# A car travels 20 km due

1. Aug 22, 2010

### r-soy

Hi all

A car travels 20 km due north and then 35 km in a direction 60 degree west of north. Find the magnitude and direction of the car's resultant displacement.

How I can solve like this question ?

I try to solve :

the magnitude = R = A + B

= 55 km

direction of the car's resultant displacement

is north

2. Aug 22, 2010

### Mentallic

Do you understand what displacement is?

If I go 1km north and then 1km east, my final displacement is the distance (magnitude) and direction I am from my starting position. So the answer to this problem would be 45o East of North with a distance of $$\sqrt{2}$$km.

3. Aug 22, 2010

### r-soy

can I solve this question by this two rule for

magnitude = R = sqrt(A^2 + B^2)
dircaion = tan = y/x

????

4. Aug 22, 2010

### Mentallic

Yes but you have to think a little more about the problem to set it up into a right-triangle so you can use those formulas.

5. Aug 22, 2010

### HallsofIvy

Staff Emeritus
I would not do it as a right triangle problem.

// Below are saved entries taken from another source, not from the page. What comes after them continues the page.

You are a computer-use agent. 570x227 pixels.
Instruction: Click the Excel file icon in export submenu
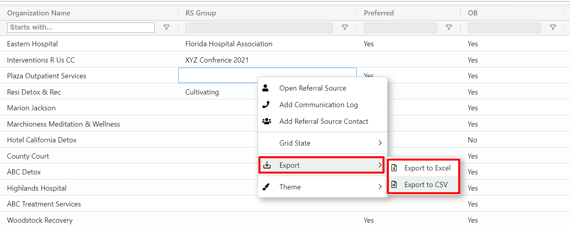click(394, 168)
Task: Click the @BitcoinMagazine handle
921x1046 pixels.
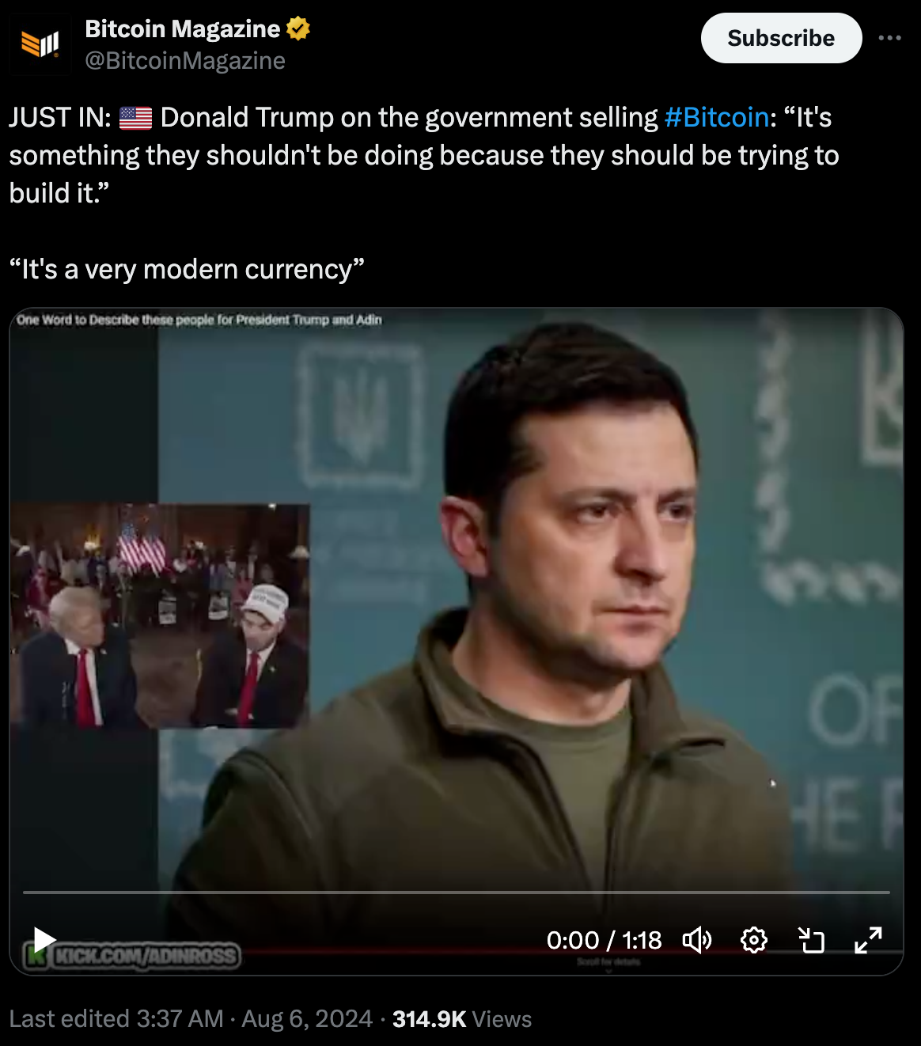Action: pyautogui.click(x=185, y=61)
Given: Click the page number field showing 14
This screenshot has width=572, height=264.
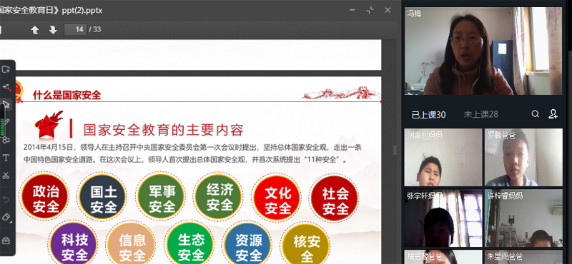Looking at the screenshot, I should tap(76, 29).
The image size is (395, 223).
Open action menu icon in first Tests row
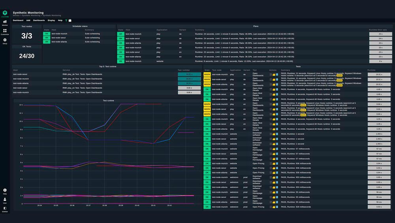271,74
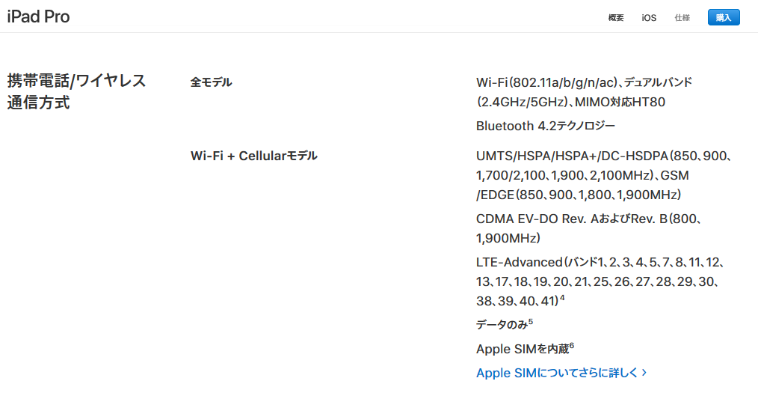Click the chevron after the Apple SIM link
758x393 pixels.
coord(644,373)
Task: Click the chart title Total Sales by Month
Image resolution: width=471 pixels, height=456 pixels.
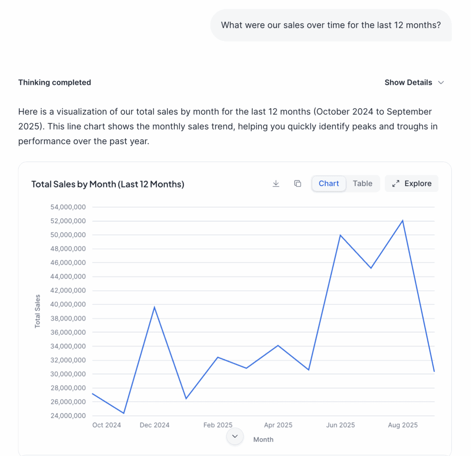Action: [108, 184]
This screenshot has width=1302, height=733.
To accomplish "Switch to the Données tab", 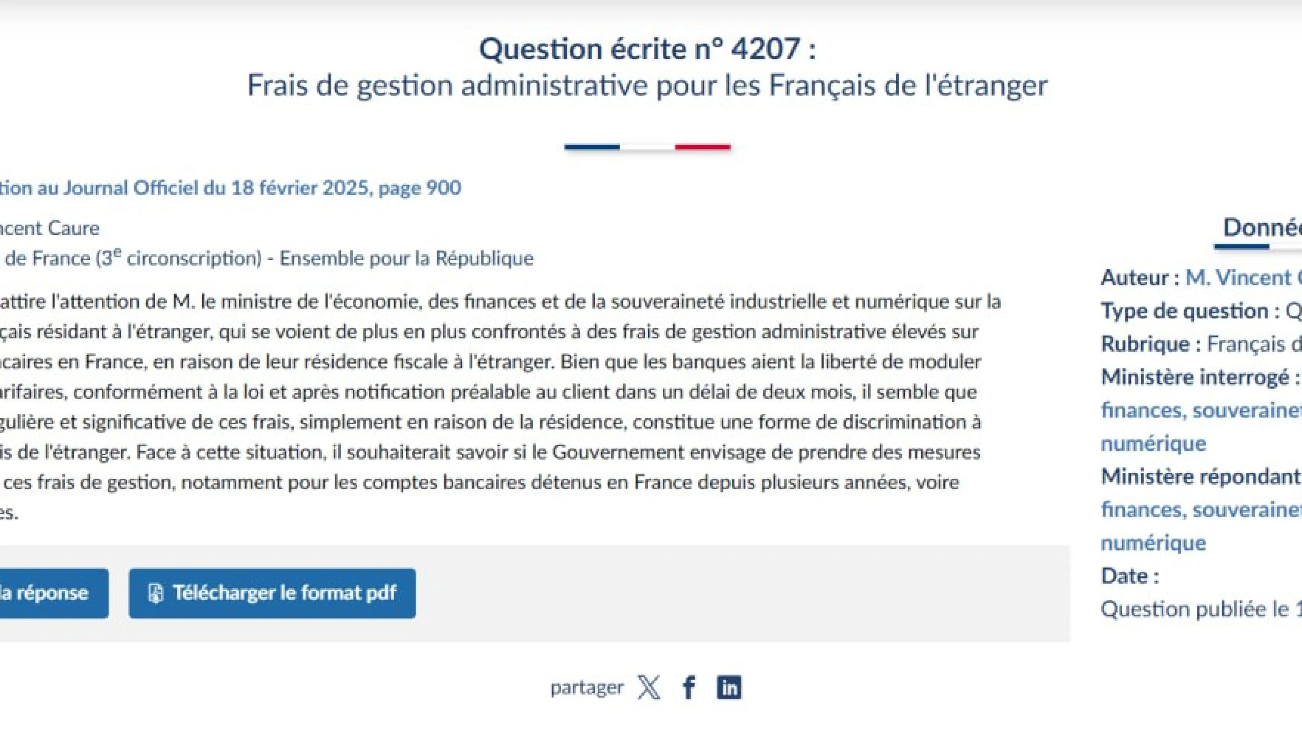I will (1262, 228).
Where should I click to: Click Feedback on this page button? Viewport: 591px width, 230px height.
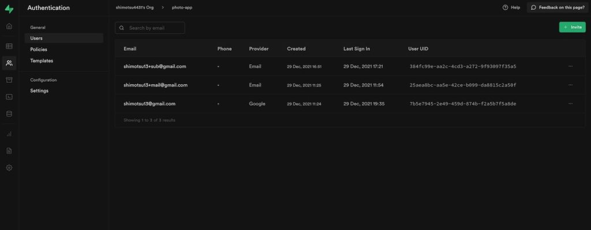pyautogui.click(x=558, y=7)
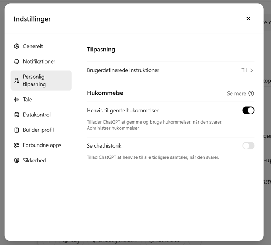
Task: Close the Indstillinger dialog
Action: click(x=248, y=19)
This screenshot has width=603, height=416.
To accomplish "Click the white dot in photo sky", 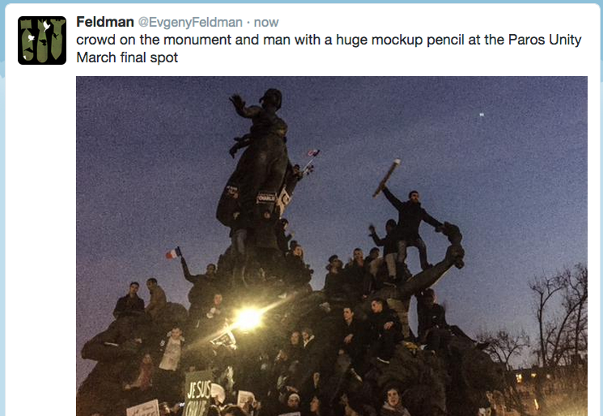I will pyautogui.click(x=481, y=115).
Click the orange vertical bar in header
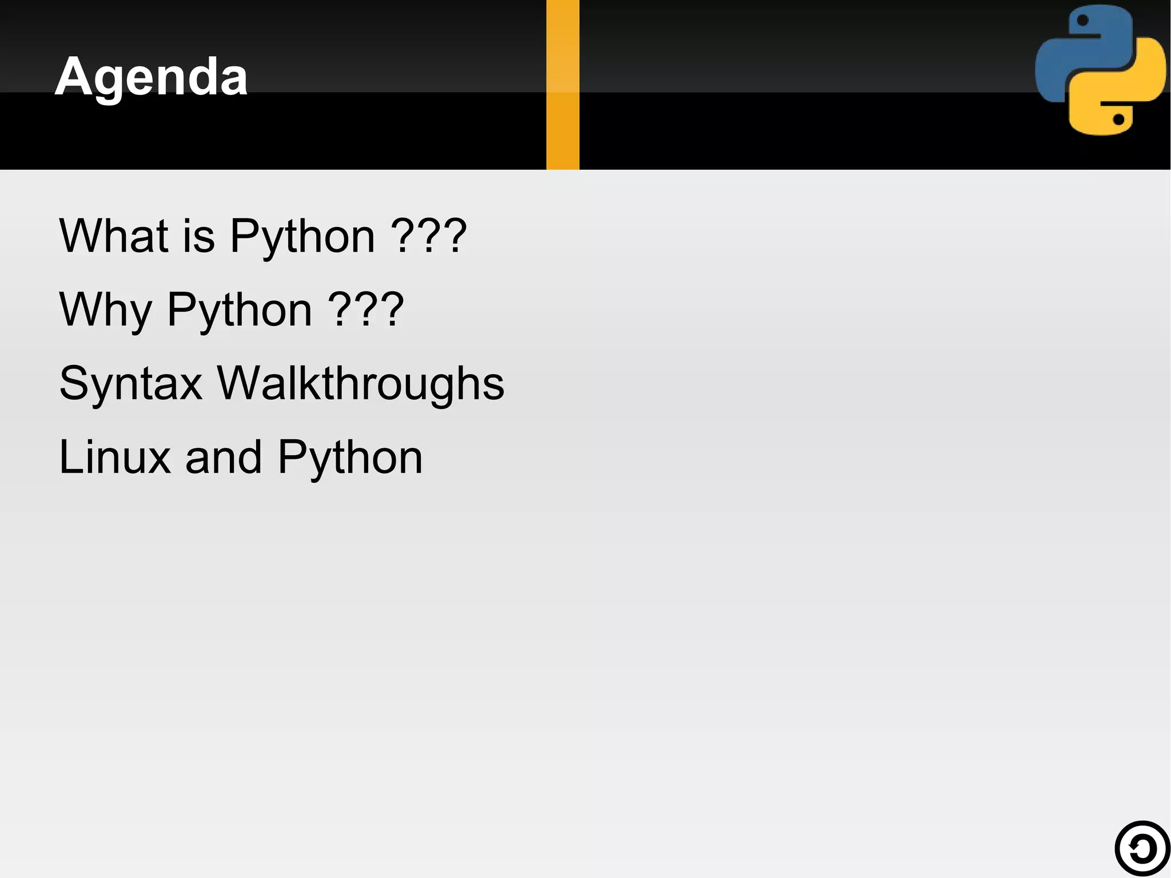This screenshot has width=1171, height=878. point(563,85)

You have a triangle with two sides of lengths 20 and 35. Since the first leg is "due north" and the second leg is "60 degrees" west of north", the angle between the two legs has measure 180- 60= 120 degrees. Since you have two sides of the triangle and the angle between them, use the "cosine law": $c^2= a^2+ b^2- 2ab cos(C)$ where a and b are two sides of the triangle, C is the angle between them, and c is the third side, opposite C.

Here, $c^2= 20^2+ 35^2- 2(20)(35)cos(120)$

6. Aug 22, 2010

### Redbelly98

Staff Emeritus
Moderator's note: this thread has been moved from General Math to the Homework & Coursework Questions area of the forum.

7. Aug 24, 2010

### r-soy

thank you but c (third side ) mean magnitude ??

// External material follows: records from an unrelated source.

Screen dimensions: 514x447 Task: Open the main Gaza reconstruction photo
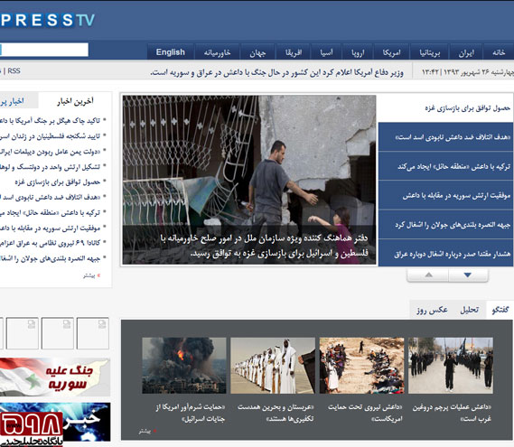tap(249, 180)
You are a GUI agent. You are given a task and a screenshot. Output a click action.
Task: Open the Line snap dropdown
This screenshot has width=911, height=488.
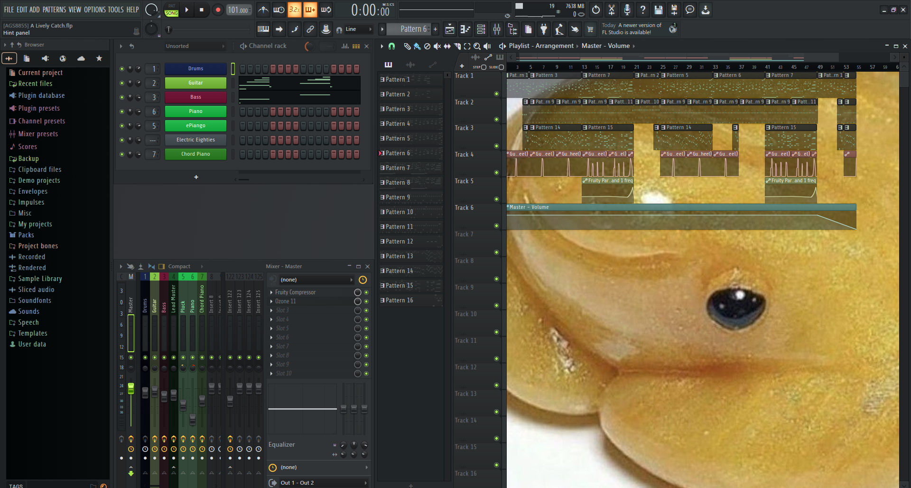click(x=359, y=29)
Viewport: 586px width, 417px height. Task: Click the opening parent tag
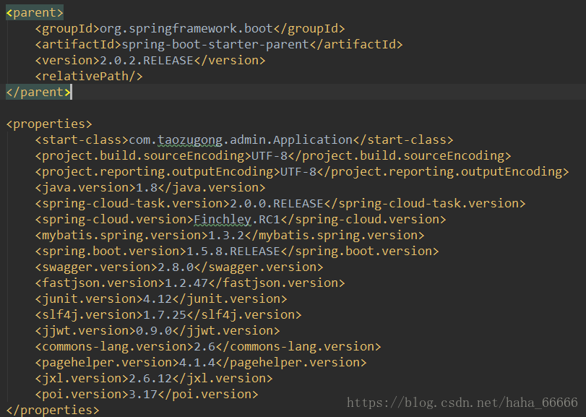coord(35,13)
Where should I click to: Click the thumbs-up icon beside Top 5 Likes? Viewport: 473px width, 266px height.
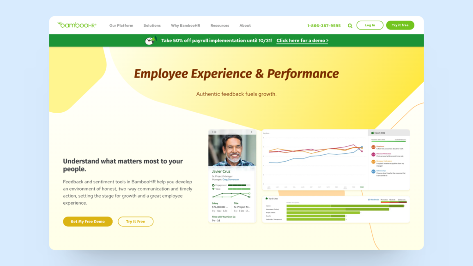pyautogui.click(x=267, y=198)
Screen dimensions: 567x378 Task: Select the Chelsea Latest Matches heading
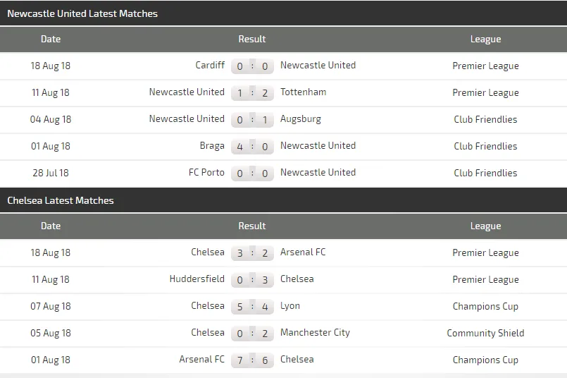pyautogui.click(x=61, y=200)
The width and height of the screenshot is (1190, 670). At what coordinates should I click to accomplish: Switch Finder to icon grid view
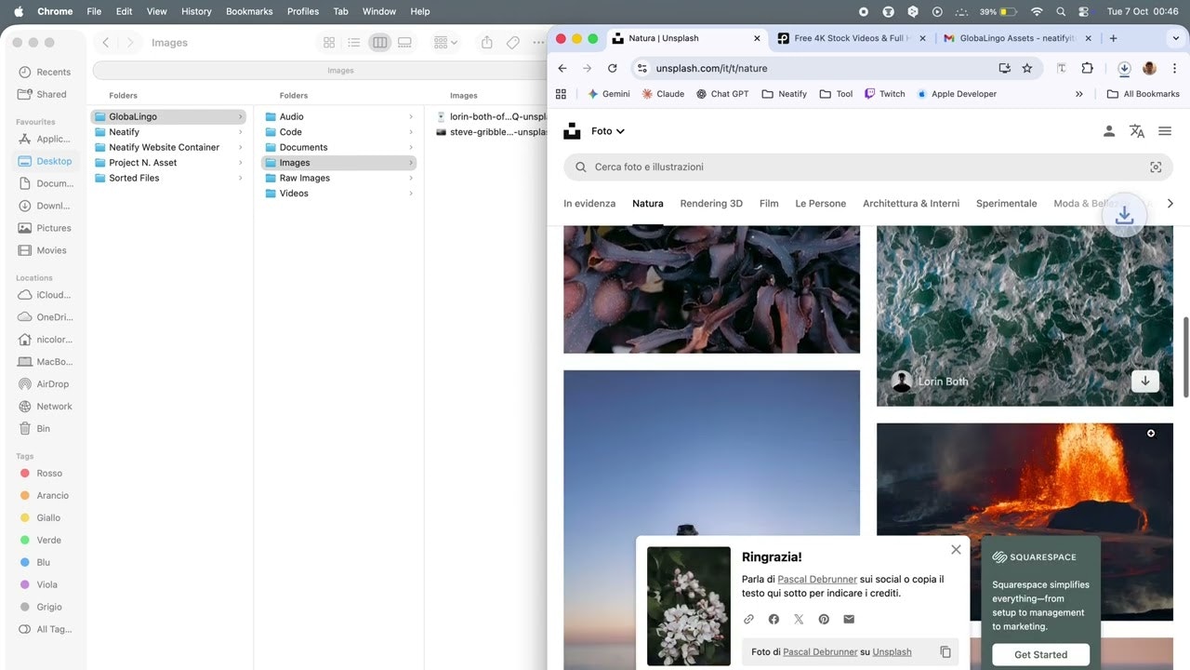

and now how to find the dircaion ??

8. Aug 25, 2010

### HallsofIvy

Staff Emeritus
Since you are given 2 sides of the triangle (and can calculate the third) and one angle, you could use the sine law to find the other angles: If A, B, and C are three angles in a triangle and a, b, and c are the lengths of the sides opposite each side, respectively, then
$$\frac{sin(A)}{a}= \frac{sin(B)}{b}= \frac{sin(C)}{c}$$